Y:もし100万を払う人がいるとしたら、これから話すことは「おいおい」て話かも知らんけど、10万円で頼まれたロゴと100万で頼まれたロゴがあったとして、結果的に100万の方が優れてるかって言うと、そうとも言い切れなくて……なんていうか、大事なのはどれだけ依頼者に寄り添えてるかっていうか。もう値段とは別のところにあるよね。
G:美容師っていうのも値段はあってないようなモノっていう風に捉えられるけど、それでも地域とかである程度の値段は見えるからね。
例えば俺がカットで100万円はまず無理だしね。
Y:そら、俺だって無理やわ。
G:業界的な話だよ。
カメラマンとかデザイナーとかゼロから作る人達って、そのレベルの人もいるでしょ。
Y:俺は自分の値付けは苦手やし、やっても碌なことにならないと思うからやらへんけど、
ただ、まわりの人に恵まれてるなっていつも思ってる。
作ったモノに、本人が思う以上の価値を見出してくれる。値段をつけてくれる。高く買ってくれる。高く売ってくれる。なにより、必要としてくれてる。
そういう人がまわりにいてくれるから、こんなに永くデザイナーとしてやっていけてるんだと思う。
俺ももうすぐ25周年やで、引退かな?(笑)
G:なんていうか、難しいよね。一生やれるっちゃやれる仕事じゃん?
でも明日、誰からも求められなくなる事だってあるし。お互い40歳過ぎて、将来いつまで仕事する?
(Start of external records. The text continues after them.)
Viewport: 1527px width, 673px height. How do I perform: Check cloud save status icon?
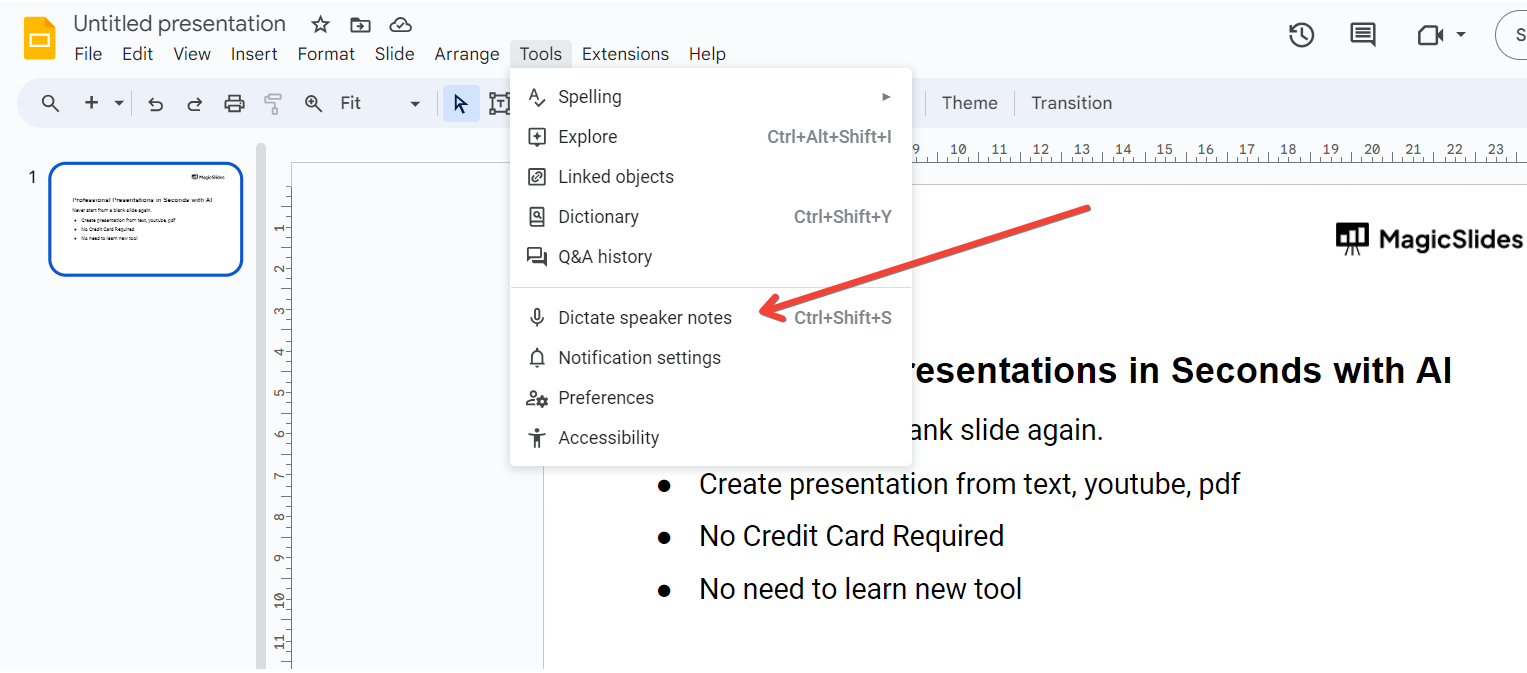(400, 24)
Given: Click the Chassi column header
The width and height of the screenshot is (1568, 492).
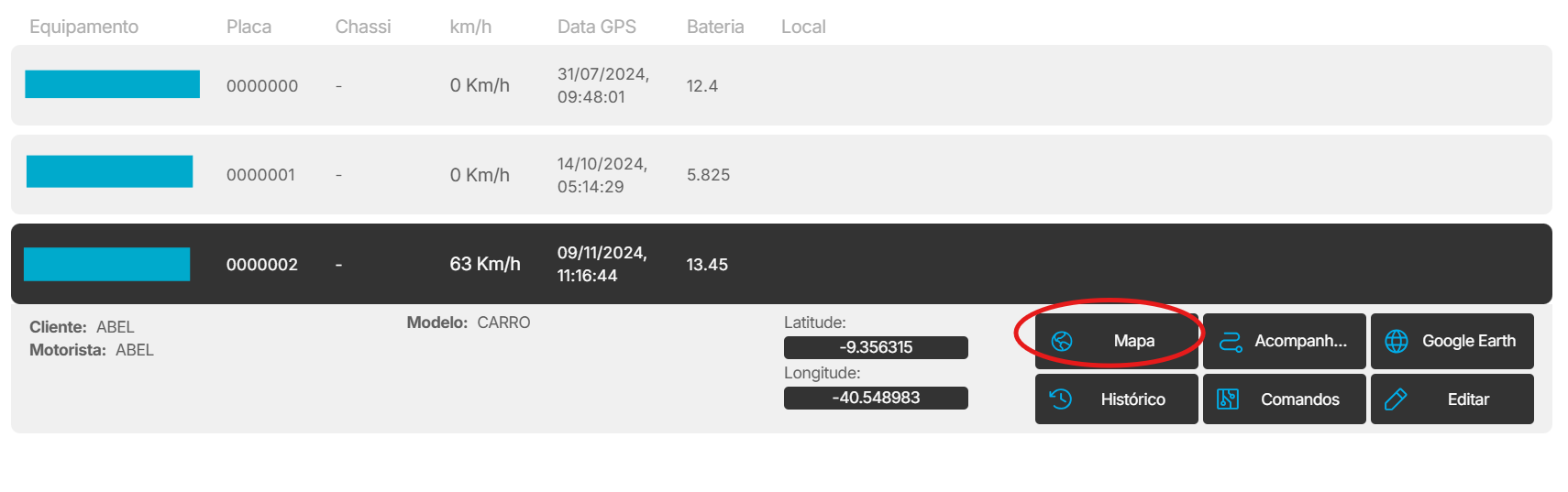Looking at the screenshot, I should tap(362, 27).

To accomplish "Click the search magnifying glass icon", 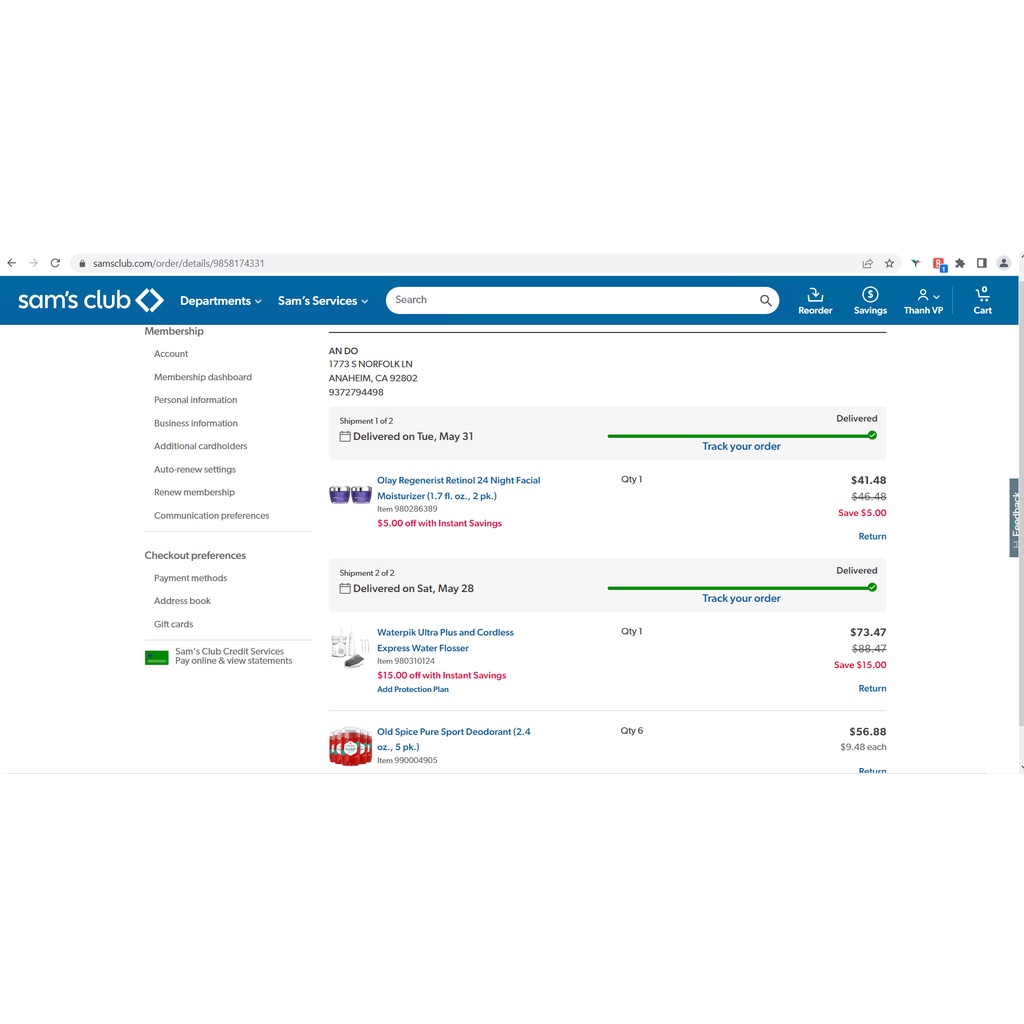I will point(765,300).
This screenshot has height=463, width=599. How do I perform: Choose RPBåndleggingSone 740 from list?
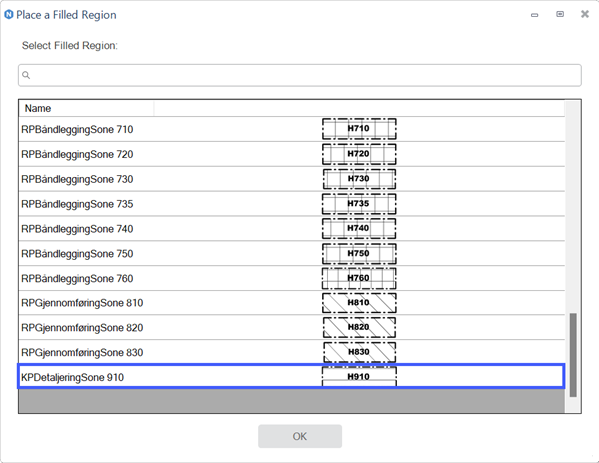(291, 228)
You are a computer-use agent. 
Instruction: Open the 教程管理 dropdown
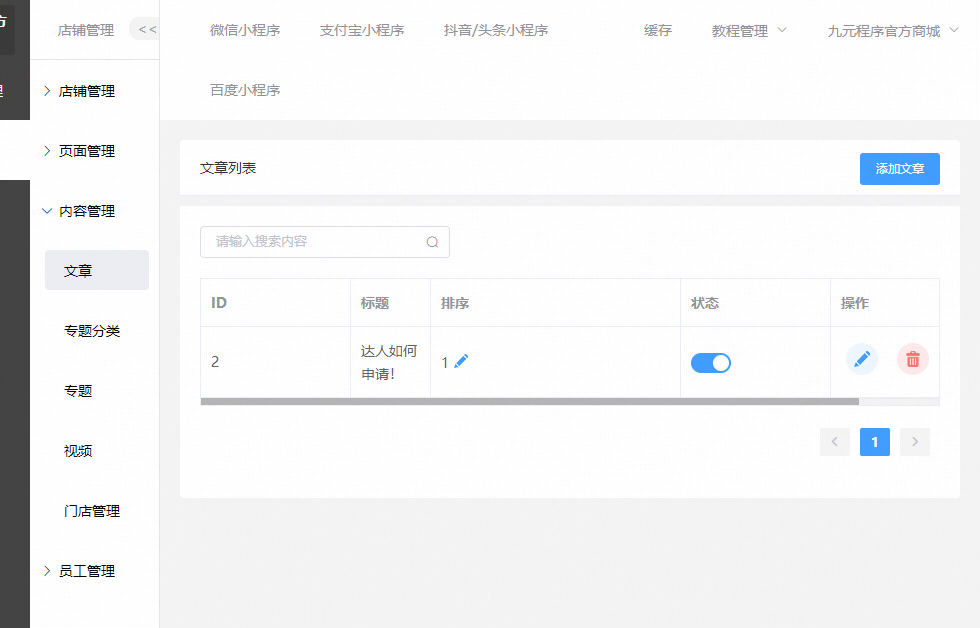click(x=749, y=31)
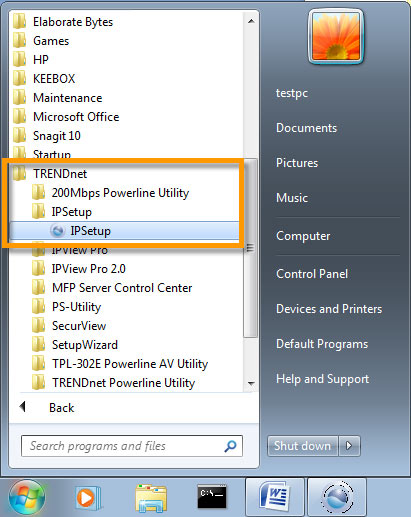The image size is (411, 517).
Task: Switch to Microsoft Word taskbar icon
Action: coord(275,497)
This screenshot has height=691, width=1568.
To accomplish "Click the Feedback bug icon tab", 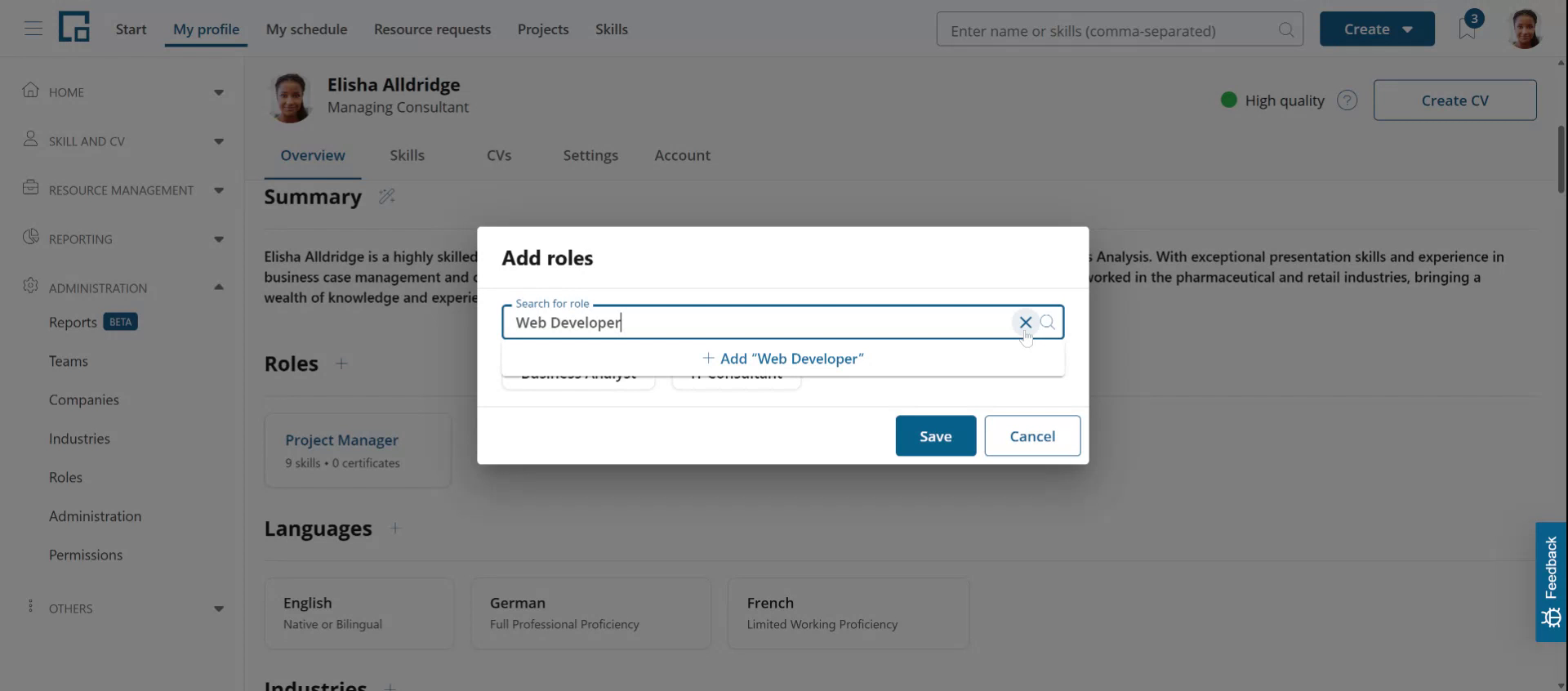I will pos(1551,582).
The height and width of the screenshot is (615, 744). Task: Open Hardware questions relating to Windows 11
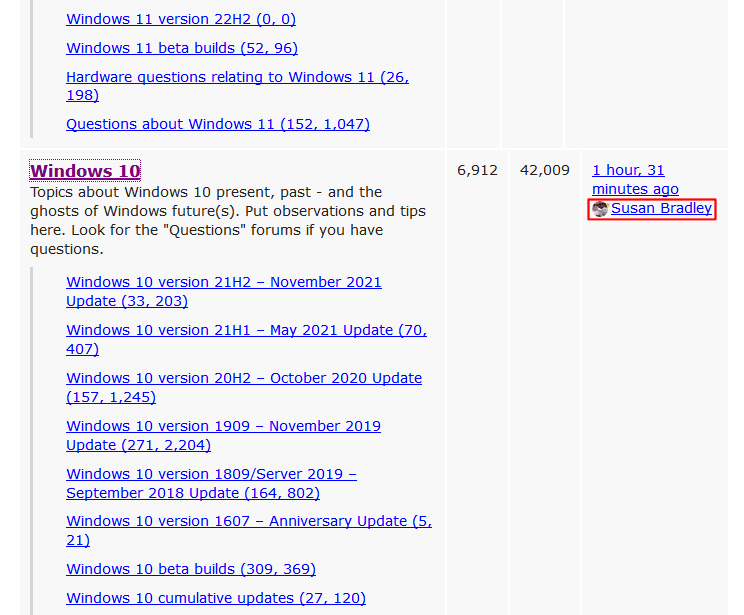pyautogui.click(x=236, y=77)
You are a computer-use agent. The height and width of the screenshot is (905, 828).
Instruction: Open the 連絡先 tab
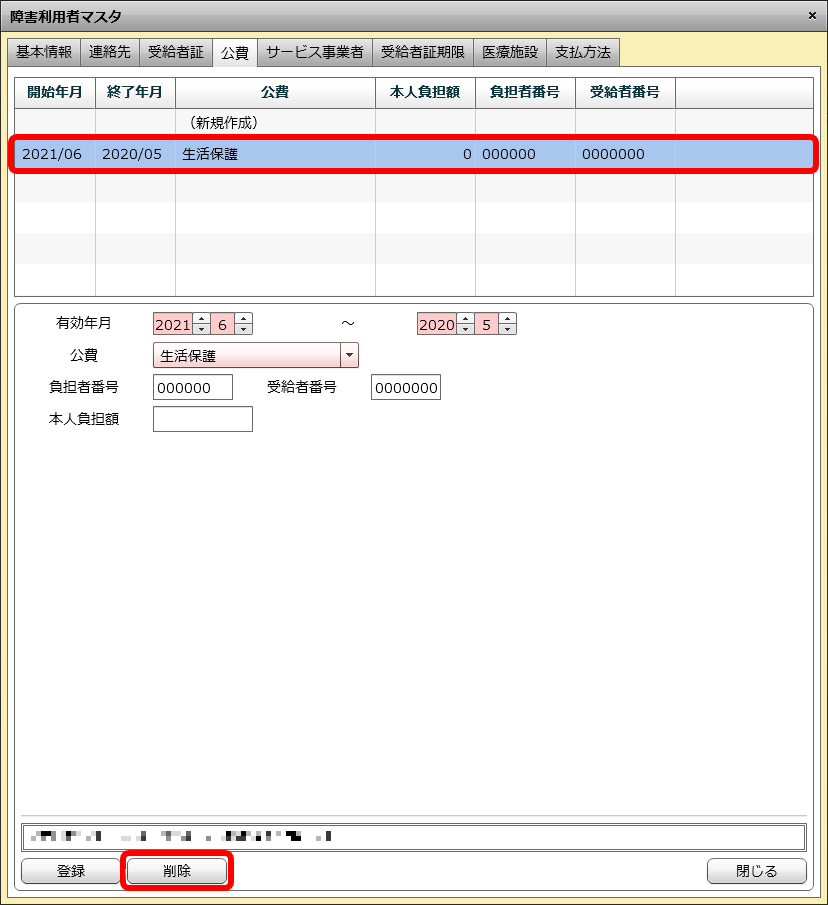point(110,52)
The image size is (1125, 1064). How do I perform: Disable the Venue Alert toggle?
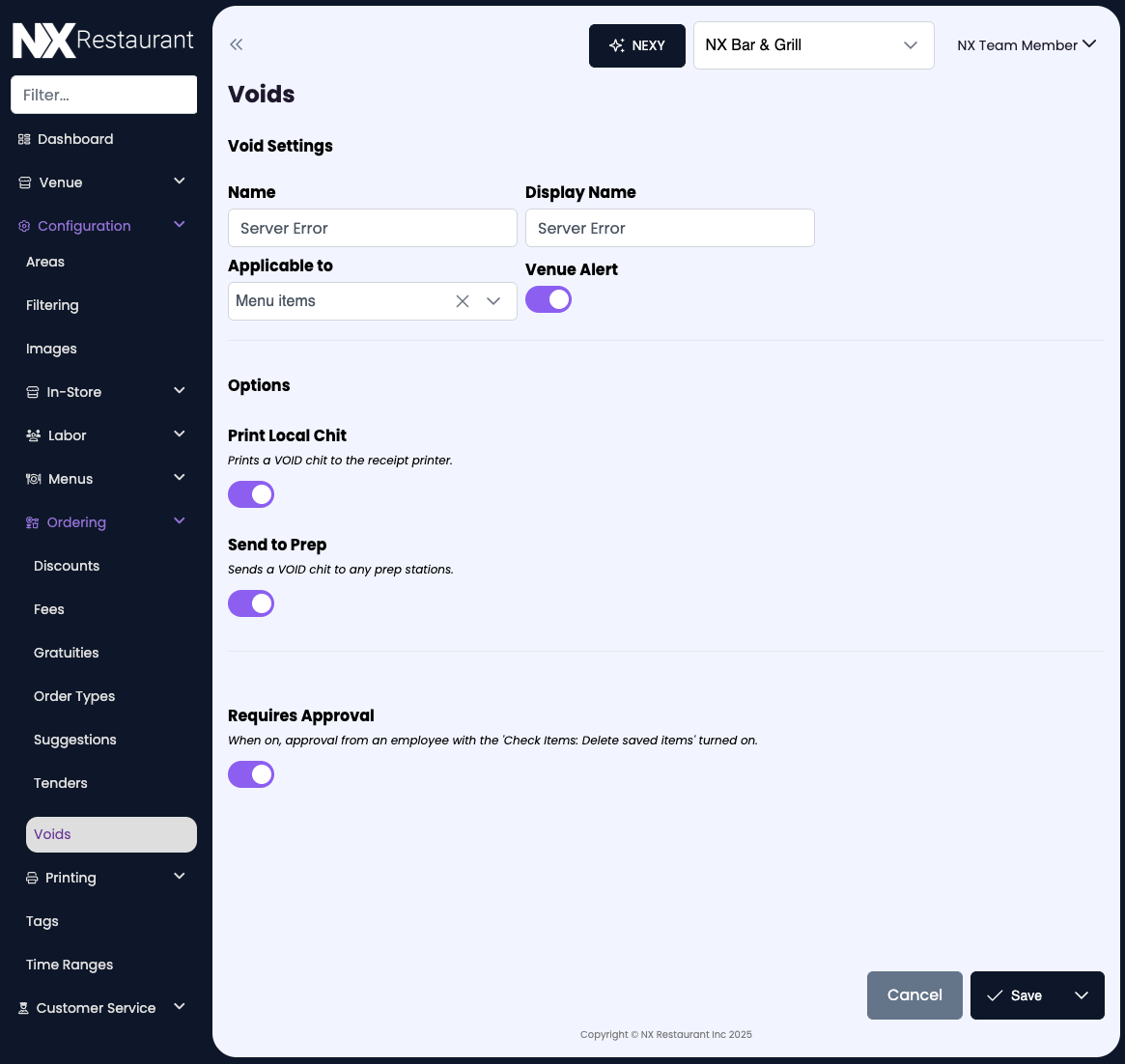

Y:ちょっと前に若い子に「夢ってなんですか?」って聞かれた時に、パッと答えられない自分がいて、それが悔しくて、
改めて夢って何かなと思って考えたんよね。で、最終的に出てきたのが「右手にマウス持った状態で死にたい。」ってことやった。
だから、もし叶うのならプレイヤーとして死にたい。かな。
G:生涯プレイヤーだね。
それは、常にどこかの組織に所属してるイメージ?
Y:いや、それは決めてない。というか関係ない。
どこにどう求められてるかだけ?
G:そっか~~。それはいいよね。
Y:やっていけるかわからんけど。
G:俺もそうじゃん。
「切りたいです」って言っても、お客さん来てくれないと「もう引退してください」って言われてるようなもんだから、
常に世の中から必要とされる美容師でいつづけられるように、そこは努力をしないといけないと思ってる。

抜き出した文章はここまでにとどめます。